§ **ABOUT THIS EXERCISE**: Instruction for the data below: set down exactly the lines from the line with "Norris Green, Liverpool" to the line with "Search (448, 95)", inclusive, and no others.
Segment Start: MATERIAL PROVIDED
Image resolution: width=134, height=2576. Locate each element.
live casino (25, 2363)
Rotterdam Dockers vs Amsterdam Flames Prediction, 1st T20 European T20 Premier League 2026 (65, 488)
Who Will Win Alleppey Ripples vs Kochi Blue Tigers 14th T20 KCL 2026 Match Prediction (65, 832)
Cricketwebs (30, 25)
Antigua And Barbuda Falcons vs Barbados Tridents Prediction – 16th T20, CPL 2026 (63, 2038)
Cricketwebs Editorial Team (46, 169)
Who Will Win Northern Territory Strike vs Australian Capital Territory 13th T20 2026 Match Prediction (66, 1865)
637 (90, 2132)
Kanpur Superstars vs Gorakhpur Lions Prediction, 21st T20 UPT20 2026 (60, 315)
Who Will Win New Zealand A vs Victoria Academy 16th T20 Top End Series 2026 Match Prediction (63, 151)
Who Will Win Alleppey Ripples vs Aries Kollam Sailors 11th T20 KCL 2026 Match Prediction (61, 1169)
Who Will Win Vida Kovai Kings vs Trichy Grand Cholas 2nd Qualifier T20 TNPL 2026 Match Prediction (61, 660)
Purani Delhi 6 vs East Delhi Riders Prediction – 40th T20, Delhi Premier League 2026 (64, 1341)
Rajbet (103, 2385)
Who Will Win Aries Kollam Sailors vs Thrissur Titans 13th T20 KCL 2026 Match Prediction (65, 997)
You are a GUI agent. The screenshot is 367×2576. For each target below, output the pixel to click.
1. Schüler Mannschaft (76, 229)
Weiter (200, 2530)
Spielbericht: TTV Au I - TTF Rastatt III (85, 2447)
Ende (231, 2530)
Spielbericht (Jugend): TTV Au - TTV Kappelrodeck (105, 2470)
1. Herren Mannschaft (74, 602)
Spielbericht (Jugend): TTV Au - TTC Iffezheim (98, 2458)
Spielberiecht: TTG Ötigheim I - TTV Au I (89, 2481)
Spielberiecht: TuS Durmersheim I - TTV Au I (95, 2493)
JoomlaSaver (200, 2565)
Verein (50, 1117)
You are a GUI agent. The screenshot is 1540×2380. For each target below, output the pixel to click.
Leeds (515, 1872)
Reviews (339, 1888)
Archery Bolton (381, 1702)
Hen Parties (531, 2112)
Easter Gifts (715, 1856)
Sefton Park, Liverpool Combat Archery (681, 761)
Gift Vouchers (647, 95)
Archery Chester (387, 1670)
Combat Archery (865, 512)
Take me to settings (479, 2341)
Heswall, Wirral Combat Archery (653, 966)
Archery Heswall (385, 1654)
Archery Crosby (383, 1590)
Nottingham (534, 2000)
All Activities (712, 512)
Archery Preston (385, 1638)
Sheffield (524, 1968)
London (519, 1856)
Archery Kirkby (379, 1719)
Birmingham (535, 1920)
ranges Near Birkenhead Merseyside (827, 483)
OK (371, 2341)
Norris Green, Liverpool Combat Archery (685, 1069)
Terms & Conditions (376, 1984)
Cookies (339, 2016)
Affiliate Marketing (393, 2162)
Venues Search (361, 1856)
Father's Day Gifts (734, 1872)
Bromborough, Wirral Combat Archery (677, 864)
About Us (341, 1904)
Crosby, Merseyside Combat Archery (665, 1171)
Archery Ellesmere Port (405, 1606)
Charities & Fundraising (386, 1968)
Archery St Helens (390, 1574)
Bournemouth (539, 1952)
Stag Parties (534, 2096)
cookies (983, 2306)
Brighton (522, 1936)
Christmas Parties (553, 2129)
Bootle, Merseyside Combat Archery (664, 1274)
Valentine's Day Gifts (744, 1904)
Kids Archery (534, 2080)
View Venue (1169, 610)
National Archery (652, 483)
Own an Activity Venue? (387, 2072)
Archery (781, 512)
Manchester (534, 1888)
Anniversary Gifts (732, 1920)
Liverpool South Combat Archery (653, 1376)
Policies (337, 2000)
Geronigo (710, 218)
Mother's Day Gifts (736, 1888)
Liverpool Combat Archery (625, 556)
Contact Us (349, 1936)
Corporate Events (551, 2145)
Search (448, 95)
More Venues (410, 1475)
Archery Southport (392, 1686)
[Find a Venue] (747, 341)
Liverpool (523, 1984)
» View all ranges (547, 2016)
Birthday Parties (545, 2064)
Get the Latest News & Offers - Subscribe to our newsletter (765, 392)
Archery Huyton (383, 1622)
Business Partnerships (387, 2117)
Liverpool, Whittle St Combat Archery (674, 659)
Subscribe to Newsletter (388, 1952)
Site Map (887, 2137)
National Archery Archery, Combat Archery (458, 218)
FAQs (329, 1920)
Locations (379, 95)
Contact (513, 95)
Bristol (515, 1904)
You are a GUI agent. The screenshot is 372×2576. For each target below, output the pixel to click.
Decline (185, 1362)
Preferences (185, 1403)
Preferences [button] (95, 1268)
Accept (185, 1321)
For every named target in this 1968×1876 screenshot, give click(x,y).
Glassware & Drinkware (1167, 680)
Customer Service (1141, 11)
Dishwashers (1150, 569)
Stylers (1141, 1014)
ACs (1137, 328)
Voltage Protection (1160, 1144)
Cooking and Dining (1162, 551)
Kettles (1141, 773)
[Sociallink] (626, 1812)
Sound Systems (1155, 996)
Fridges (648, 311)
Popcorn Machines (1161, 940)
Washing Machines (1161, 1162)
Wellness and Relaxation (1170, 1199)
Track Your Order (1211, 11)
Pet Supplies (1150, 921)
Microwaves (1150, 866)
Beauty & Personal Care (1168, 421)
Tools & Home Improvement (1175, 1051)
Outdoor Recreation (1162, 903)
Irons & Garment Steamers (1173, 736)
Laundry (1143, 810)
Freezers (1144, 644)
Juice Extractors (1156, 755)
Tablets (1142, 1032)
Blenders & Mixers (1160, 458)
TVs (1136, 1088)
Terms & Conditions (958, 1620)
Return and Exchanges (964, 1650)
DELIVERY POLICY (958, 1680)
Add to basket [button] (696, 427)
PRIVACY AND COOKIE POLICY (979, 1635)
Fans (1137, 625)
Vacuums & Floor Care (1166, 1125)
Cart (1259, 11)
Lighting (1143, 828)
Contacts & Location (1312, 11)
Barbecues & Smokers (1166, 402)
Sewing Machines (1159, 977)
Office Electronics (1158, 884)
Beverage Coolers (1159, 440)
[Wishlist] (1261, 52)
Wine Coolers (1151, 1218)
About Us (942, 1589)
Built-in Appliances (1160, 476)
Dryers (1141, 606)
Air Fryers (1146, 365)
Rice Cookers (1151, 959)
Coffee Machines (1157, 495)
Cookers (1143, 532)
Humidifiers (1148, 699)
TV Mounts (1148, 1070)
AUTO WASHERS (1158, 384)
Segment End: MATERIAL PROVIDED
§ **ANSWER FOR THE TASK**:
Norris Green, Liverpool Combat Archery (685, 1069)
Terms & Conditions (376, 1984)
Cookies (339, 2016)
Affiliate Marketing (393, 2162)
Venues Search (361, 1856)
Father's Day Gifts (734, 1872)
Bromborough, Wirral Combat Archery (677, 864)
About Us (341, 1904)
Crosby, Merseyside Combat Archery (665, 1171)
Archery Ellesmere Port (405, 1606)
Charities & Fundraising (386, 1968)
Archery St Helens (390, 1574)
Bournemouth (539, 1952)
Stag Parties (534, 2096)
cookies (983, 2306)
Brighton (522, 1936)
Christmas Parties (553, 2129)
Bootle, Merseyside Combat Archery (664, 1274)
Valentine's Day Gifts (744, 1904)
Kids Archery (534, 2080)
View Venue (1169, 610)
National Archery (652, 483)
Own an Activity Venue? (387, 2072)
Archery (781, 512)
Manchester (534, 1888)
Anniversary Gifts (732, 1920)
Liverpool South Combat Archery (653, 1376)
Policies (337, 2000)
Geronigo (710, 218)
Mother's Day Gifts (736, 1888)
Liverpool Combat Archery (625, 556)
Contact Us (349, 1936)
Corporate Events (551, 2145)
Search (448, 95)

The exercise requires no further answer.